Plus d'un quart des fillettes noires et 7% des fillettes blanches afficheraient des signes de puberté dès l'âge de 7 ans. C'est en tout cas ce qu'affirme une étude sérieuse, dirigée par le Dr Marcia Herman-Giddens et réalisée en 1997 sur 17 000 jeunes Américaines âgées de 3 à 12 ans. L'augmentation des cas de puberté féminine précoce serait en train de causer «un grave problème de santé publique».

Ainsi, à l'âge de 9 ans, près d'un tiers des Blanches (32%) et 62% des Noires ont des seins et un système pileux, soit un à deux ans avant l'heure. Par ailleurs, la période de puberté s'allonge, sans que la moyenne d'âge pour l'apparition des règles (entre 12 et 13 ans) soit modifiée. Le phénomène s'est accéléré. Il a conduit les pédiatres américains à modifier, pour les revoir à la baisse, les critères de «normalité» pour l'apparition des premiers signes de puberté.

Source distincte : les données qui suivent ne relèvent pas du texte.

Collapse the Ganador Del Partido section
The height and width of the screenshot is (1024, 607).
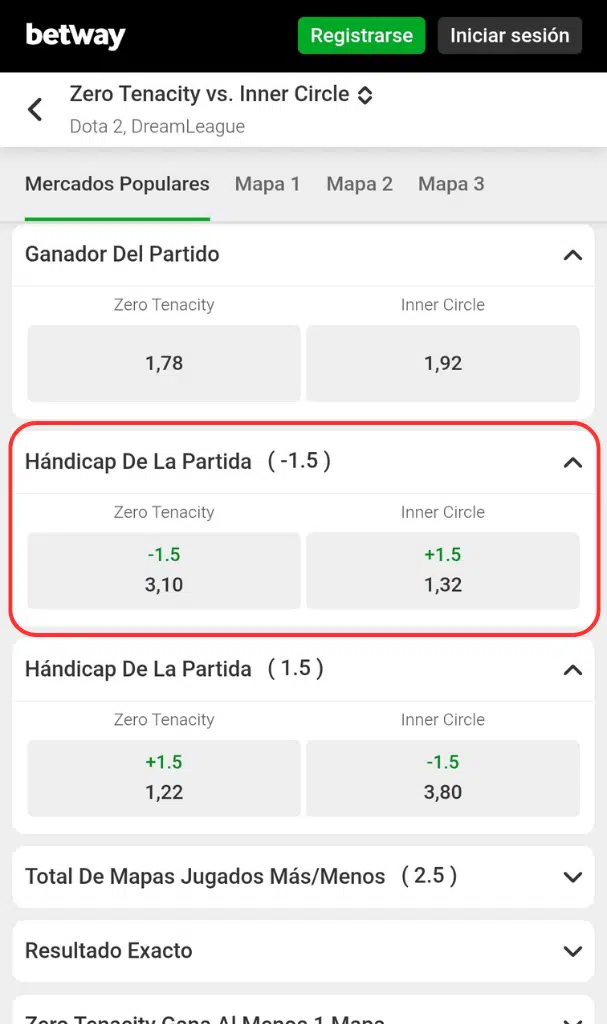pyautogui.click(x=572, y=255)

Les conséquences de cette évolution, commencée dans les années 60 et constatée dans d'autres pays, notamment la Grande-Bretagne, la Suède ou l'Espagne, sont loin d'être anodines, selon les spécialistes. Les différents niveaux de maturité – cognitive, physique et émotionnelle – risquent notamment d'être décalés (lire Le Temps de vivre du 3.02.2001). «Comment ces très jeunes femmes feront-elles face aux sentiments confus que peut entraîner l'apparition de ces signes extérieurs? Comment aborder l'attirance que les garçons peuvent avoir?» se demandent les spécialistes. Certaines études soulignent qu'une puberté précoce peut entraîner davantage de dépressions, d'agressivité, d'isolement, voire de suicides.

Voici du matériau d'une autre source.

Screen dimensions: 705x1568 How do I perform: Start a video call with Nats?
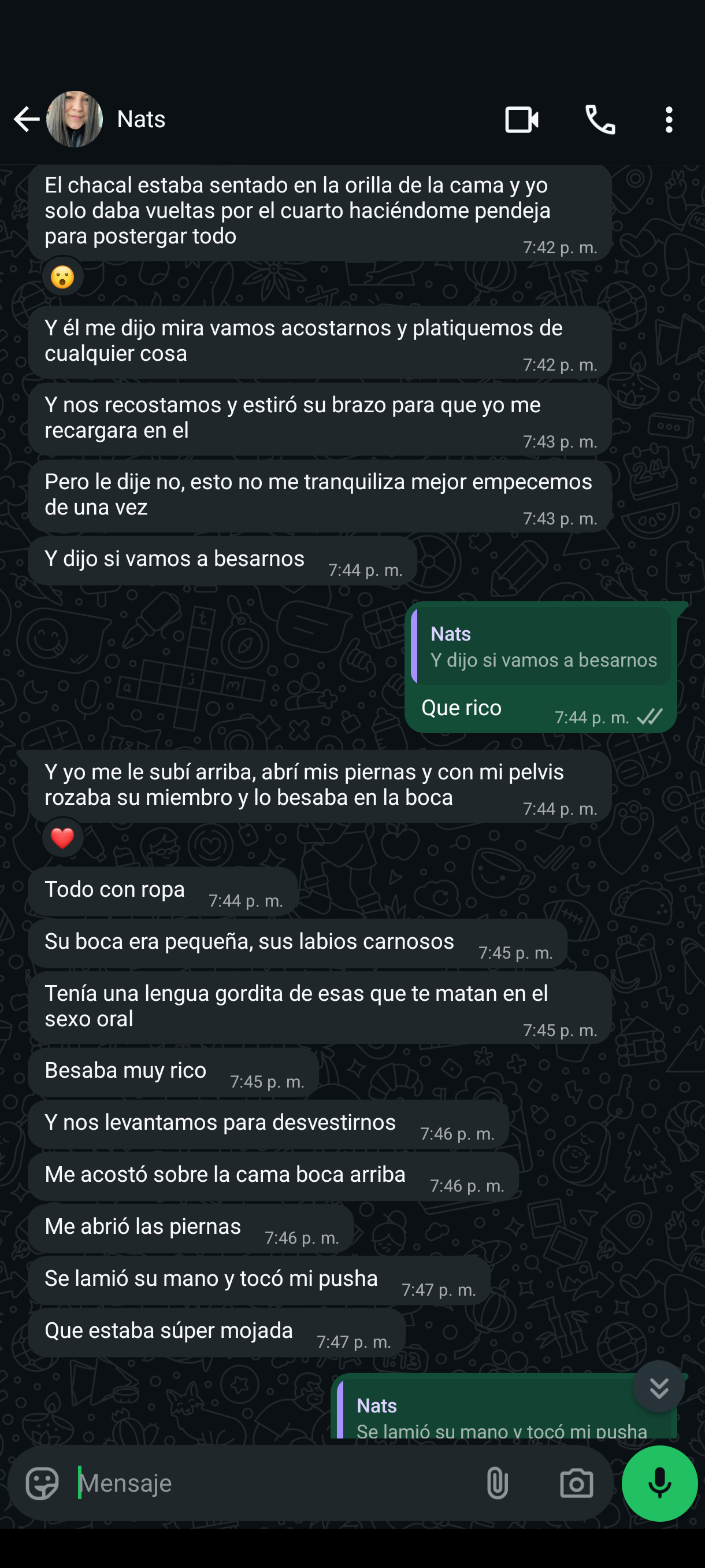(521, 119)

Ennemi numéro un, l'obésité est pointée du doigt par les spécialistes: le nombre d'obèses (11% des filles âgées de 6 à 11 ans aux Etats-Unis) a doublé depuis les années 60, quand les pubertés précoces ont commencé à apparaître. C'est que l'obésité tend à favoriser la fabrication d'une hormone, la leptine, nécessaire à la puberté. Le manque d'activité physique, une consommation excessive de viande ou de laitages et l'augmentation de la consommation d'hormones sont également cités.

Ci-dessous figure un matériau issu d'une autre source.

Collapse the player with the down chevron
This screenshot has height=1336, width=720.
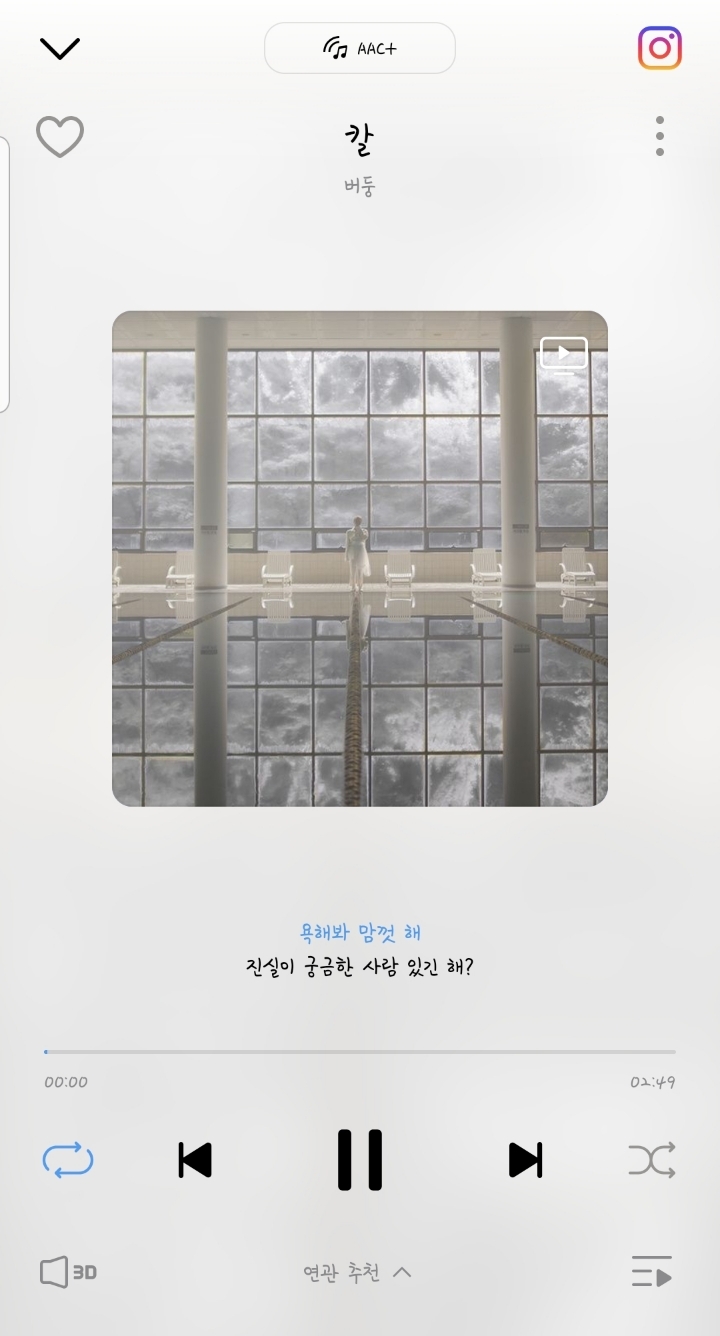coord(59,48)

D'autres causes sont possibles – quoique discutables. Certaines études parlent du bombardement d'images à caractère sexuel diffusées à la télévision, qui pourraient stimuler des développements précoces. Enfin, les scientifiques se penchent sur le rôle de certains stimulateurs d'œstrogène contenus dans des produits chimiques ou plastiques, notamment le maquillage ou encore… le vernis à ongles.